Pension Vanilos
de Agatha Christie

critiqué par Mademoiselle, le 8 septembre 2004
( - 34 ans)


La note:  étoiles
La pension du crime
Il se passe de drôles de choses à la pension Vanilos où travaille la soeur de miss Lemon, la vénérée secrétaire d'Hercule Poirot. Des objets aussi hétéroclites qu'un escarpin, un rouge à lèvres, un briquet, des ampoules électriques, des sels de bains ou un livre de cuisine ont disparu. La soeur de miss Lemon rechigne à appeler la police pour si peu, aussi appelle-t-elle Poirot à la rescousse. Poirot se rend donc à un dîner à la pension, rencontre la plupart des étudiants qui y vivent et démasque la coupable, Célia, une jeune fille qui jouait les kleptomanes afin d'attirer l'attention d'un des pensionnaires, étudiant en psychologie. Cela marche puisque quelques jours plus tard, ils annoncent leurs fiançailles. Or, le lendemain matin, on découvre que Célia s'est suicidée dans la nuit. Hercule Poirot revient...

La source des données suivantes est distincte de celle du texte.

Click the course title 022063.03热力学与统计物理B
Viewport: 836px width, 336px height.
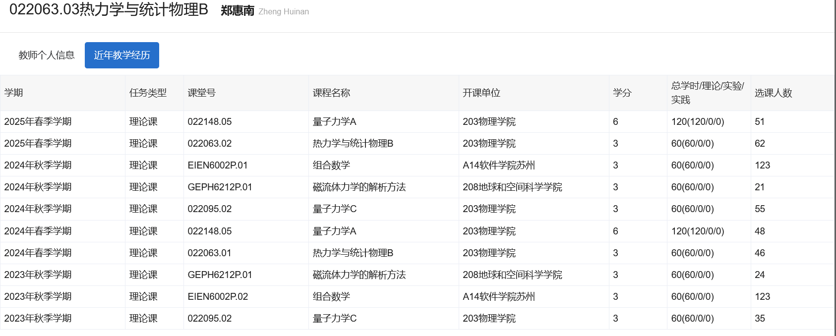tap(109, 10)
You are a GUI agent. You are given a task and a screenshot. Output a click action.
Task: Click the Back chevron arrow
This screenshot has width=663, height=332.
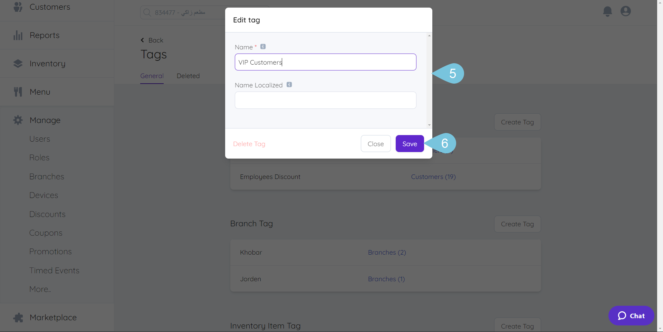click(x=143, y=40)
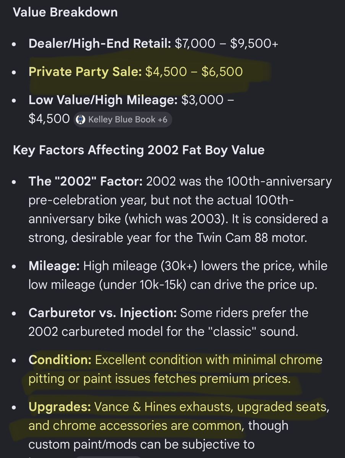Select the Dealer/High-End Retail label

(x=100, y=44)
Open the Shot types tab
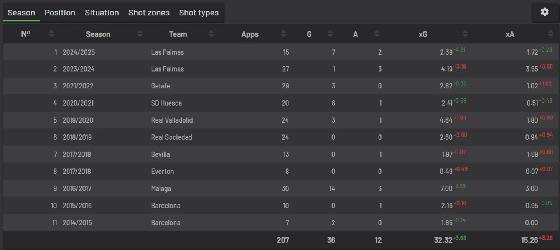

Ayant placé son roman dans une pension pour étudiants, Agatha Christie a pu s'y livrer à l'étude de la nature humaine. On y retrouve donc des personnages typiques (la propriétaire fantasque et alcoolique, la jeune fille dépérissant d'amour, le coléreux, la mauvaise langue...). Ce roman est étonnamment actuel. Si le début est un peu long, après le meurtre tout s'enchaîne très vite et quelques rebondissements viennent pimenter le tout. Ce livre permet donc de passer un agréable moment.
Un très bon suspense 7 étoiles

Le point fort de l'œuvre est incontestablement son suspense, car suspecter tel ou tel personnage ne pose guère de problème, mais encore faut-il le relier à un mobile plausible.

Dans cette histoire la galerie de personnages est relativement importante, mais l'on s'habitue rapidement à tous bien les identifier car Agatha Christie reste claire tant dans le récit que dans les dialogues.
Quant à Hercule Poirot, même si c'est lui qui résout cette énigme, il n'est pas omniprésent et laisse la place à l'inspecteur Sharpe à qui l'affaire est confiée.

Malgré quelques rares hypothèses tirées par les cheveux, ce roman plutôt dynamique, et ce en grande partie grâce aux nombreux dialogues, reste bien écrit et agréable à lire.